Instead, the parents spent all their money on the girls’ education. Chaitali is a Science graduate and cracked the entrance test for Kolkata Police constables last year. She has undergone a six months’ rigorous training and a special training of 45 days to be part of the Winners team.
Both her sisters who were married in the past couple of years spent their “own hard-earned money” on their wedding. Now that Chaitali got a job, she hopes her mother will work less. Her father passed away last year. She is proud of the job she is doing. “Those who looked down upon me, now try to strike up a conversation. They treat me with respect,” she says, her jaws taut. There’s anger and fire in her eyes.
Madhumita Mahapatra lives in Howrah’s Santragachhi with her husband. They have come down to a bigger city — from Kharagpur where their families continue to live — in search of a better life.
She reports for work at 6.30 in the morning. In groups of ten, the Winners team goes on patrolling around schools, colleges, shopping malls, bus stops, to figure out if women are facing harassment. There are afternoon and night shifts too. “At night, we have to keep an eye on drunken driving. We stop cars, check drivers with breathalyser and inform the nearest police station if required,” she said. If she is on night duty, Madhumita stays back in the police barrack. Otherwise, she reaches home at around 8 pm. “My husband and I share the house work. We reach home around the same time, and it’s not my job alone to manage home,” Madhumita says, smiling.
Rumpa Bhakta’s father is a police officer. And he didn’t want his daughter to do a job he felt “is more suitable for men”. “But I don’t agree with him. I am enjoying myself,” says Rumpa, who graduated from a Madhyamgram college, in the northern fringes of Kolkata. “I don’t know why a lot of men think women should be soft and vulnerable. I am sure there are many who like independent, strong women. Toughness is in the mind after all,” she said.
Kanika Mondol, a Science graduate from Burdwan University, is the youngest of three girls in the family.
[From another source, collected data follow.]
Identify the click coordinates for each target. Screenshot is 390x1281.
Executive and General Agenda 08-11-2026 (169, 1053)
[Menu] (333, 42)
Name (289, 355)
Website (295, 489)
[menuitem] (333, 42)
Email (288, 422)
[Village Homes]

She has always seen her parents being ridiculed and ostracised for having three girls and no son. In the extended family, the three sisters weren’t really showered with love and respect. “But I was always a tough person. If someone made an unfair comment in college, I would protest. Bhebe dekhish kakey bolchhish eshob (don’t you dare say such things to me),” Kanika would tell her male classmates.
The journey from a tiny village like Burdwan’s Rasulpur to being a part of a kick-ass police force in Kolkata has been dramatic, and today it has made her more confident. “Things are different now. I do my work confidently. We have gone through the same training as male constables,” she says.
I ask her if she is willing to stand hours on the road exposed to the heat and dust and do such hard work. “Of course! Is there anything human beings can’t do?” she says, eyes sparkling.
Winners team leaders – sub-inspector Sampa Guha, sub-inspector Zinnatara Khatun and assistant sub-inspector Mita Kansabanik – with years in service, have trained the 24 constables for their job. And there’s nothing these constables are unable to do that their male counterparts can. They’ve gone through exactly the same training as the men, and they are working just as hard.
The purpose of looking at the personal lives of the Winners team constables is not to belittle their success by showing their vulnerabilities.
It is to see how the journey of these women constables from villages and small towns of West Bengal to start a career in one of the most prestigious police forces in the country has been a lot more tough than the struggles of young men their age.
Behind the power and confidence that the vroom of the motorbikes exudes, there are struggles and hunger to assert themselves, and the resilience to turn negativity and bias into wonderful success stories.